Houston Chronicle editorial: Turner’s moment
With Abbott’s OK, a pension reform plan will end a threat to the city’s financial future.
May 25, 2017 | Copyright 2017: Houston Chronicle
Give Mayor Sylvester Turner credit.
In less than 18 months, Turner has pulled off what once seemed an impossibly complicated task. The Texas Legislature has given its blessing to a complex and arduously negotiated deal that will begin digging Houston out of its multi-billion-dollar pension debt hole. Plenty of people deserve praise, from the pension fund leaders who agreed to concessions to the state lawmakers from both parties who ushered the deal through the Legislature.

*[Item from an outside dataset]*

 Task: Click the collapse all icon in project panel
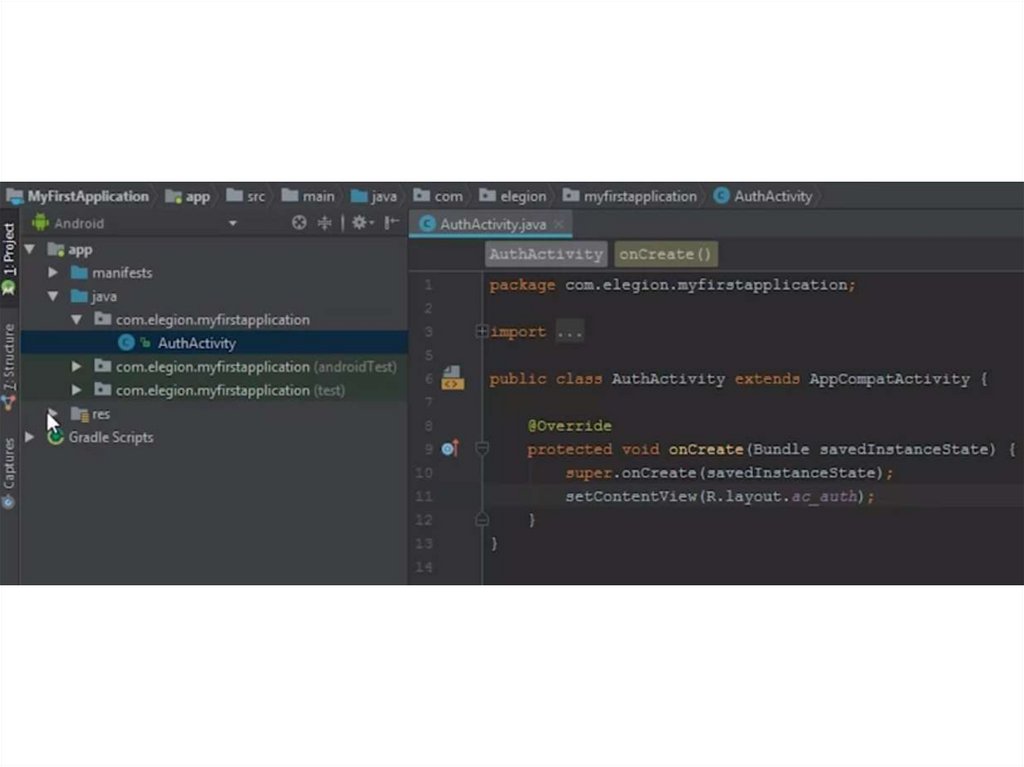324,223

But this is Turner’s moment, and it is his finest hour.
This deal’s importance to our city’s future cannot be overstated. Without it, Houston would’ve been headed for a fiscal calamity triggering thousands of layoffs and dramatic cutbacks in vital city services, almost certainly including the police and fire departments. Indeed, some of the smart people who studied this subject concluded pension debt could’ve driven our city into bankruptcy. Instead, there’s now a ceiling on what once was a seemingly limitless liability facing city taxpayers, and there’s a clear and defined path out of this fiscal wilderness.
Here’s how it happened in a nutshell. Flawed studies projected that benefit increases enacted in 1997 and 2001 would cause costs to increase, but only slightly. Instead, the expenses spiked much higher than predicted. Faced with mounting shortfalls, the city government started underpaying the amount needed to cover the difference. By the time Turner took his oath of office, our city had amassed $8.2 billion in pension debt.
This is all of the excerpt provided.